*Extrait*.
++++++++
Indépendamment de savoir si la déclaration du Président américain était le reflet de sa position sincère ou simplement une nouvelle pique, en soi une telle fuite devrait être considérée comme très positive. La raison est simple: Trump, même sans le vouloir, a constaté un fait incontestable solidairement tu par les médias et les politiciens occidentaux.
En regardant la Crimée à travers la CNN et Fox News, un Américain moyen pourrait penser que la péninsule est peuplée de «vrais Ukrainiens» annexés par la force militaire et qui subissent actuellement des souffrances insupportables sous le talon du «régime poutinien». Après la «fuite scandaleuse de Trump», une grande partie du public américain a appris avec stupéfaction que des russophones vivaient en Crimée, ce qui plonge les Occidentaux dans un choc mental. Quelle que soit l'issue de cette histoire, elle laissera un «arrière-goût amer».
Il ne faut pas oublier qu'un véritable fossé idéologique sépare Donald Trump et les administrations américaines précédentes. Ces dernières étaient remplies d'idéalistes amoraux (et même antimoraux) qui prenaient le monde pour une arène de lutte idéologique, et il était important pour eux d'anéantir l'idée même selon laquelle l'histoire ne s'était pas terminée selon le scénario de Fukuyama.
++++++++
*Données*.
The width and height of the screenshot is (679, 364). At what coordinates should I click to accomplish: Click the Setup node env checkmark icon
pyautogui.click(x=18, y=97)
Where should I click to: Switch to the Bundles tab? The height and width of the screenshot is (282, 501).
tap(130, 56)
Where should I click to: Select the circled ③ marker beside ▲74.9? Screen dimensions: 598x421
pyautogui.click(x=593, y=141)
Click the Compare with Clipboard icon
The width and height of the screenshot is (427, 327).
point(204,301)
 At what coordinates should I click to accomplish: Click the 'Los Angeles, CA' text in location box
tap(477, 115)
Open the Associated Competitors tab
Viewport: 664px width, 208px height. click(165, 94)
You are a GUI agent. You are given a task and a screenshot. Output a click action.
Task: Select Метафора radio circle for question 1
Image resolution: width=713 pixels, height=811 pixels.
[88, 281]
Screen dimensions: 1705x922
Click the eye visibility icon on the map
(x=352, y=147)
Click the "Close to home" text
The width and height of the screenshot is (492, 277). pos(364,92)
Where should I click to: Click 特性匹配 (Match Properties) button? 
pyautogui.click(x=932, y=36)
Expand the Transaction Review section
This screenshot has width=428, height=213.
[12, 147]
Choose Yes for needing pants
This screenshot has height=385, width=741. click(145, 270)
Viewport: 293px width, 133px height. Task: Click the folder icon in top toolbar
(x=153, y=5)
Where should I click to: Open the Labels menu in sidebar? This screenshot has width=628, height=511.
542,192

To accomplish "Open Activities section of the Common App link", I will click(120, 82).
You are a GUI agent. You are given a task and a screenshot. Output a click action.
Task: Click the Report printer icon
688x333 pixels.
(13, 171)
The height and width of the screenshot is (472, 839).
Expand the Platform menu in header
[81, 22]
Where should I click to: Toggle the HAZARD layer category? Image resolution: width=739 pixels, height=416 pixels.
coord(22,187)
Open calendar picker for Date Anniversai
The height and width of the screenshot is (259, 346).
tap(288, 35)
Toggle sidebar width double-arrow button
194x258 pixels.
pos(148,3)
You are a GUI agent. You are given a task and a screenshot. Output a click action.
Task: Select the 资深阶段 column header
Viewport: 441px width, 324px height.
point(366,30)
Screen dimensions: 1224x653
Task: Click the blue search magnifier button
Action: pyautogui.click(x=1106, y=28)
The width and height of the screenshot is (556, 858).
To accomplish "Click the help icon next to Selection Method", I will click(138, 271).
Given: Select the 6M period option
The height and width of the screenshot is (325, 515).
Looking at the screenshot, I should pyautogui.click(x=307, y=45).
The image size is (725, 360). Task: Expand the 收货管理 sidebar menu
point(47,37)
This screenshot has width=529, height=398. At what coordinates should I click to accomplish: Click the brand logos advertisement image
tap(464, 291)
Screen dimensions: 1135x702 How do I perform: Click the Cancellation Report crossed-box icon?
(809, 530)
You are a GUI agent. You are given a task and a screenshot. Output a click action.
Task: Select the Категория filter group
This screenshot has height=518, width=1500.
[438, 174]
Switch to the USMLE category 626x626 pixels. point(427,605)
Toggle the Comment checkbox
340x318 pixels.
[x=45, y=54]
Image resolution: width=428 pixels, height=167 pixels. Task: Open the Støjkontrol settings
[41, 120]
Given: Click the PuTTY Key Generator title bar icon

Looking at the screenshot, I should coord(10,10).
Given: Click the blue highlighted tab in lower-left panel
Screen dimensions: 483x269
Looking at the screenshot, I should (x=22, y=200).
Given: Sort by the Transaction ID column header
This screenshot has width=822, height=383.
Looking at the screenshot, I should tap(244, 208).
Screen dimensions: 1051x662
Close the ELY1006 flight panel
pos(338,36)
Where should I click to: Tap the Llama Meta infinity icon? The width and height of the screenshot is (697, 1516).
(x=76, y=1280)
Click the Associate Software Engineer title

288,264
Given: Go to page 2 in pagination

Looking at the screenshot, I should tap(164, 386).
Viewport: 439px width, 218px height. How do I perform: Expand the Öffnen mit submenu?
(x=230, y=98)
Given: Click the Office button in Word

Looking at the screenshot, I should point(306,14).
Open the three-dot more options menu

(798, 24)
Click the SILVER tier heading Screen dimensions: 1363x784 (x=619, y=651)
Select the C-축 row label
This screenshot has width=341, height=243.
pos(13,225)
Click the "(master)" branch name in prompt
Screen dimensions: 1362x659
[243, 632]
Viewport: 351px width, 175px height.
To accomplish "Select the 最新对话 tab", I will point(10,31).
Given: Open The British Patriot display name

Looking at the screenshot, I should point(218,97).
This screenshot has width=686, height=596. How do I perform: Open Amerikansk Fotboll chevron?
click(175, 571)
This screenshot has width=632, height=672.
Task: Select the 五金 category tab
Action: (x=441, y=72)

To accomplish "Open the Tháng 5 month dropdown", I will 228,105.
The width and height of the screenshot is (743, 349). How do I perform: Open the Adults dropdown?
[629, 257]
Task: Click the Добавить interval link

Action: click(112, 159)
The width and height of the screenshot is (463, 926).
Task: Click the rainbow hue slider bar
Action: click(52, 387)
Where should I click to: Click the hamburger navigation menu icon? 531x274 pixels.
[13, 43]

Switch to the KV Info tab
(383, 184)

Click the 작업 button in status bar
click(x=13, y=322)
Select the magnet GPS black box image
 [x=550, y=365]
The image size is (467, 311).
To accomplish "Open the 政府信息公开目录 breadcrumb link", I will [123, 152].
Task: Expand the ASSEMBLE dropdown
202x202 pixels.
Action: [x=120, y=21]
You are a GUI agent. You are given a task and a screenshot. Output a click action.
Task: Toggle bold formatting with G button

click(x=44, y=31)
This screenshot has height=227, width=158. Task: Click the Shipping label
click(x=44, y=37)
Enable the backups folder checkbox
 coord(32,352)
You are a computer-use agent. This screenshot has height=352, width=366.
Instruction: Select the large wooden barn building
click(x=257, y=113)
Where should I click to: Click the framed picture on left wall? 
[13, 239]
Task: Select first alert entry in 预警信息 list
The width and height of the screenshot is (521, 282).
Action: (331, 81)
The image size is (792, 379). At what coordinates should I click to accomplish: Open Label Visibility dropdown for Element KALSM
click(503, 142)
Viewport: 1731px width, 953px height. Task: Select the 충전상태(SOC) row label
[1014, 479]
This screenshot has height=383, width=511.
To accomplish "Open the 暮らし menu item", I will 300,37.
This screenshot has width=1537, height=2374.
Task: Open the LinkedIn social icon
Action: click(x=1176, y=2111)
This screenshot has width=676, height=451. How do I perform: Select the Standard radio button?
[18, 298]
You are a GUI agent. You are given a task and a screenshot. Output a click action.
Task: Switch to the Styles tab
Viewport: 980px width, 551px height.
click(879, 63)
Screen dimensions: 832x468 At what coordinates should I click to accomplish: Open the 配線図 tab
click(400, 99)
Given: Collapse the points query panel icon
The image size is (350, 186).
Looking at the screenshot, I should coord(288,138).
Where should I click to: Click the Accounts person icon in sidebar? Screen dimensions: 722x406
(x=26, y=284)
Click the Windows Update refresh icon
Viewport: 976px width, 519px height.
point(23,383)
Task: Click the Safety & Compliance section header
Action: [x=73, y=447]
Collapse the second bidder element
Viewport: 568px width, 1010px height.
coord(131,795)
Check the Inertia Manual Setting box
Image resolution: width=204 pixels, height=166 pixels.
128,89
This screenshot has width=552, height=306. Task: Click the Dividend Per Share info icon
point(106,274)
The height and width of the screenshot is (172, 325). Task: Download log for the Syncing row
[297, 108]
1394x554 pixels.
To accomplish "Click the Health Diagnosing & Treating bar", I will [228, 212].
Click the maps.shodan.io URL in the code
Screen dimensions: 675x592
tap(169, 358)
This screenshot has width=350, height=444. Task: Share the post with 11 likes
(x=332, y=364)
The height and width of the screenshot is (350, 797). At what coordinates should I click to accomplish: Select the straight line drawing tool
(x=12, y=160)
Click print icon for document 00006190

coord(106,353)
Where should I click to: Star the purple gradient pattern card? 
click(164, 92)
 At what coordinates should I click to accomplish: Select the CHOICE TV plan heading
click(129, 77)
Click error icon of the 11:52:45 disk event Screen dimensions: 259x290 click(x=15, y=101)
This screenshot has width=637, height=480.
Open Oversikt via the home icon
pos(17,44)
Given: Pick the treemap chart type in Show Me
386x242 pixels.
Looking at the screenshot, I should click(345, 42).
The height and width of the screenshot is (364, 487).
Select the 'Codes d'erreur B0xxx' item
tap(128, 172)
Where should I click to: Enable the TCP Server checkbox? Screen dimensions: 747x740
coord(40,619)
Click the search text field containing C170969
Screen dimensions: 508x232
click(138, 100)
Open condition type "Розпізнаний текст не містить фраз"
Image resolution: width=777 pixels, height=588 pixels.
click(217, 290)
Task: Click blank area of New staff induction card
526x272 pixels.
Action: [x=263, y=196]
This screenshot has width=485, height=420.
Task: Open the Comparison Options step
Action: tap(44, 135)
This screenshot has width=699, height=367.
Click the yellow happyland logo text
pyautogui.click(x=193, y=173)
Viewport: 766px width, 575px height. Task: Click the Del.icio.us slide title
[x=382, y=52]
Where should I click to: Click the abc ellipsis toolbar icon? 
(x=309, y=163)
++++++++
*Votre tâche*.
Pouvez-vous reprendre le texte sur Trump et la Crimée juste après sa dernière phrase ?

*Réponse attendue*.
Ils trouvaient inadmissible l'existence d'autres systèmes de valeurs et idéologiques, différents de la «démocratie libérale approuvée par le département d'État et Soros». C'est pourquoi l'establishment américain était si allergique à tout opposant et concurrent géopolitique préconisant d'autres systèmes de valeurs: du socialiste Hugo Chavez au conservateur de droite Viktor Orban. Du point de vue des prédécesseurs de Trump, la Russie et la Chine étaient dangereuses parce qu'elles proposaient un regard alternatif sur le monde, la société, l'homme et même à la famille traditionnelle. C'est pourquoi, aux yeux de l'administration de Barack Obama, la Russie «lançait un défi à fondements de l'ordre mondial occidental» et était dans le top des ennemis — quelque part entre le terrorisme et l'épidémie du virus Ebola.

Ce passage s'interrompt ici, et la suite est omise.